=== Record excerpts ===
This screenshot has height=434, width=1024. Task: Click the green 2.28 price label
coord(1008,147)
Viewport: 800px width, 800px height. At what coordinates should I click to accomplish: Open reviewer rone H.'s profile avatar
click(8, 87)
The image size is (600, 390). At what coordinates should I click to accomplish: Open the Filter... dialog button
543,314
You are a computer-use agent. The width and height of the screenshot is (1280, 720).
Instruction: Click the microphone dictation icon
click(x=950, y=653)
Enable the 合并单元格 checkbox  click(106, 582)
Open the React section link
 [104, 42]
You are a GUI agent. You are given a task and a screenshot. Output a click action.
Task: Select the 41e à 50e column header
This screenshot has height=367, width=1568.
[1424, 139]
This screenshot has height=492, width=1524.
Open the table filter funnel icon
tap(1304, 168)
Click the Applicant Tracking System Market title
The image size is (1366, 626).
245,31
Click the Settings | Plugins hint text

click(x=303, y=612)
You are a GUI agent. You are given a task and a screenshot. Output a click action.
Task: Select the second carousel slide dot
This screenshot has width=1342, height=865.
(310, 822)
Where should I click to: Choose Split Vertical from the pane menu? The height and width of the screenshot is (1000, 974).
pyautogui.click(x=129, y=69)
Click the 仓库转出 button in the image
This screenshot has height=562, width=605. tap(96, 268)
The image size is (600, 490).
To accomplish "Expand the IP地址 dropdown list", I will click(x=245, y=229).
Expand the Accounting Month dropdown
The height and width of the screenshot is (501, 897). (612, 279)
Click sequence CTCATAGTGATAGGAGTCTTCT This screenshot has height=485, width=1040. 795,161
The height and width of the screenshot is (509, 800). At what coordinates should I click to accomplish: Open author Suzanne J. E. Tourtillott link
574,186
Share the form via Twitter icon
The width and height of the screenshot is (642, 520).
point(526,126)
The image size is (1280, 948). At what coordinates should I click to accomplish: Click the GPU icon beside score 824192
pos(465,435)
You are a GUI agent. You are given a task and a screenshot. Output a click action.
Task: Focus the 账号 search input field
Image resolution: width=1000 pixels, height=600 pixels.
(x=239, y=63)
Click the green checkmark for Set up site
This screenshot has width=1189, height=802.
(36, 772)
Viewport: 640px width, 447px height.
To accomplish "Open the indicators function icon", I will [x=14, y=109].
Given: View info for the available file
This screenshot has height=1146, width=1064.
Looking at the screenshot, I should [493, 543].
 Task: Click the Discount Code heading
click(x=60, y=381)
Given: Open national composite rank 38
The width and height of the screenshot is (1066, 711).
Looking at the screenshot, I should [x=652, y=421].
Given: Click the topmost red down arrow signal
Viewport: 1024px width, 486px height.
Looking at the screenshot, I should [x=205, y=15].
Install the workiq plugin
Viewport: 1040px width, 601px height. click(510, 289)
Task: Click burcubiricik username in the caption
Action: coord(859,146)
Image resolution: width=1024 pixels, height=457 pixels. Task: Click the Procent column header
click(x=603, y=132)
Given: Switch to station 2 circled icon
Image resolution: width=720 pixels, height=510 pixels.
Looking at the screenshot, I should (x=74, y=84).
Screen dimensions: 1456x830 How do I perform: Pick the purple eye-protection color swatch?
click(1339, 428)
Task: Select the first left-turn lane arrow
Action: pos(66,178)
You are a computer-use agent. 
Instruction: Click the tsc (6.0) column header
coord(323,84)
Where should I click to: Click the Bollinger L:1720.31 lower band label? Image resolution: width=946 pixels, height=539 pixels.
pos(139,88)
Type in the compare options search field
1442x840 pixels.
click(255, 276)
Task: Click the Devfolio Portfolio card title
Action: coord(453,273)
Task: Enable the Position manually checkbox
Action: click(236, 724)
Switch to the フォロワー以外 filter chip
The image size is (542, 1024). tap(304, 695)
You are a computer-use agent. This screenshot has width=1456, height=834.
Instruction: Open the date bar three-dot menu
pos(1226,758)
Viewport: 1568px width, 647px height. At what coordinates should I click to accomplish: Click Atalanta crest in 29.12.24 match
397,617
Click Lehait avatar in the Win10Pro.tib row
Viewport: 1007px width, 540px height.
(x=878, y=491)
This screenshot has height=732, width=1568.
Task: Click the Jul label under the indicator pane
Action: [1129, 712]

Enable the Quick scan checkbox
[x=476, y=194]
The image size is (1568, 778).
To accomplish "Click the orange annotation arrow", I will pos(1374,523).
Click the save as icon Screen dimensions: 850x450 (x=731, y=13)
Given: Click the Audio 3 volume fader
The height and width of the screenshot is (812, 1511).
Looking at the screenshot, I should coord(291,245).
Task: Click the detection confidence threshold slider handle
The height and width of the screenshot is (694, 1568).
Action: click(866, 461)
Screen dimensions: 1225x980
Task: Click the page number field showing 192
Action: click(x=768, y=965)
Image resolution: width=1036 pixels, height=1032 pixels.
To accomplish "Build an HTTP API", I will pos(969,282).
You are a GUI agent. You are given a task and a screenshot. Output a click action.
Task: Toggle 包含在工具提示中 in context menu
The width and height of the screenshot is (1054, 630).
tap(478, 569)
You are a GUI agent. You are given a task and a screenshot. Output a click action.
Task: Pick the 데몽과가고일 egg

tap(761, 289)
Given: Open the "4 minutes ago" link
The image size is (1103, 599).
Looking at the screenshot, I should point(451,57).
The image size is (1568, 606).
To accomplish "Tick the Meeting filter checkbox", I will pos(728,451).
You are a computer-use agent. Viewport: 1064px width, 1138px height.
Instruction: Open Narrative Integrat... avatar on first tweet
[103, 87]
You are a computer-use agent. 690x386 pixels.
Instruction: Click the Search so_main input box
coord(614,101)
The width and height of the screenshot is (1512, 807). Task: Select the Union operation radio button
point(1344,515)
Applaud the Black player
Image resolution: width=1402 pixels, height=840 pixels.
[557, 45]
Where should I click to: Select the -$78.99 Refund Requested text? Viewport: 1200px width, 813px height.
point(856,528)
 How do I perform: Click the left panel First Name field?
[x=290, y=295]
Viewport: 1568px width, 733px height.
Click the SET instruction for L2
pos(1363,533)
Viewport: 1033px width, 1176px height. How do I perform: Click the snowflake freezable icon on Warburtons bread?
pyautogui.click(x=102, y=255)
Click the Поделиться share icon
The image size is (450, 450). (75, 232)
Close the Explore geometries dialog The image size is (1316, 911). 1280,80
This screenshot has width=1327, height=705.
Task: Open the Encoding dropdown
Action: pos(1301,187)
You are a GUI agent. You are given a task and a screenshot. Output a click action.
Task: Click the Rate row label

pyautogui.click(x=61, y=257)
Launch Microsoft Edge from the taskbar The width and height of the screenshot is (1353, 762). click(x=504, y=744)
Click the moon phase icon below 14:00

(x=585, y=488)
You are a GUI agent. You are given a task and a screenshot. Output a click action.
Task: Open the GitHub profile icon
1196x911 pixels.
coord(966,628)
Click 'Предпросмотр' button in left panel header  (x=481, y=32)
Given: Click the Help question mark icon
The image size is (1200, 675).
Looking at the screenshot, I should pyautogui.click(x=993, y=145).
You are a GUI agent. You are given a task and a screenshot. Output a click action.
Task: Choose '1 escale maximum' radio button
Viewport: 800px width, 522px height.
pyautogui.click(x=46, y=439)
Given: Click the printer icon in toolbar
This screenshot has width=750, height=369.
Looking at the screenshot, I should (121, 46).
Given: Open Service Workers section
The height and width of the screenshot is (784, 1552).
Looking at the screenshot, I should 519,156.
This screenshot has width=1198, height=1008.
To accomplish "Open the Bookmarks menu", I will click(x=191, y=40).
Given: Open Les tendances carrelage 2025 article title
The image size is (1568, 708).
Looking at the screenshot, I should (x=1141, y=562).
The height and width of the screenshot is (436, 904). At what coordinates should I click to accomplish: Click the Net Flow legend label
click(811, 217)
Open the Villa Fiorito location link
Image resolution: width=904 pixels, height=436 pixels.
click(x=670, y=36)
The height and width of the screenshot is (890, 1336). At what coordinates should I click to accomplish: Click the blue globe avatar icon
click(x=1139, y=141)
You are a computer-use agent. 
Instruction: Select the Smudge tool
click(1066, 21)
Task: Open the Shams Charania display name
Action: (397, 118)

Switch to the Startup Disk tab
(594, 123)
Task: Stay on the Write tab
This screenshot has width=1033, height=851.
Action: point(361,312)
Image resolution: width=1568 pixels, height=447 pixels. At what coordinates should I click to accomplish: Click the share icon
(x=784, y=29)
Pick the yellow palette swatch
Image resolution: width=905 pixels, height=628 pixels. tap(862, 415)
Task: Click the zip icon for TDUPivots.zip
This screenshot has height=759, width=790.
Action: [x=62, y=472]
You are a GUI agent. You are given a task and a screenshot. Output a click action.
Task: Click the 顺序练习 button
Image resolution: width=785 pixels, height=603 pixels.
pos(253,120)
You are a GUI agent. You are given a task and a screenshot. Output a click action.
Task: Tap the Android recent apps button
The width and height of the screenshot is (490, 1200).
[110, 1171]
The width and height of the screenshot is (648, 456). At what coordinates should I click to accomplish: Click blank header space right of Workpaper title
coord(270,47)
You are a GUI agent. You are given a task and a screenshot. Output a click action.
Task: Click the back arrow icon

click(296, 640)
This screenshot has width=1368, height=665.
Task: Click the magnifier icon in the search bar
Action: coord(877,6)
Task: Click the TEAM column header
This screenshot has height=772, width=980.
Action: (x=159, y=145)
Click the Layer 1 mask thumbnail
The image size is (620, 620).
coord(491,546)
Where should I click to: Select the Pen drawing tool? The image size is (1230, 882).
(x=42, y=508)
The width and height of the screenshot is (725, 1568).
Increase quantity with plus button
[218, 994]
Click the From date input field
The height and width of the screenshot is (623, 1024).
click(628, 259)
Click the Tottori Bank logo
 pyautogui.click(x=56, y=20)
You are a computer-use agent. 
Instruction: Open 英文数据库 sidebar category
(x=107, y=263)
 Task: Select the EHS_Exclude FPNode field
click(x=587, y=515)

=== Task to carry out ===
Within the listing above, extract exactly the lines from the line with "1196x911 pixels." to the line with "Given: Open Service Workers section", the two named lines included, and no others.

=== Exercise response ===
1196x911 pixels.
coord(966,628)
Click 'Предпросмотр' button in left panel header  (x=481, y=32)
Given: Click the Help question mark icon
The image size is (1200, 675).
Looking at the screenshot, I should pyautogui.click(x=993, y=145).
You are a GUI agent. You are given a task and a screenshot. Output a click action.
Task: Choose '1 escale maximum' radio button
Viewport: 800px width, 522px height.
pyautogui.click(x=46, y=439)
Given: Click the printer icon in toolbar
This screenshot has width=750, height=369.
Looking at the screenshot, I should (121, 46).
Given: Open Service Workers section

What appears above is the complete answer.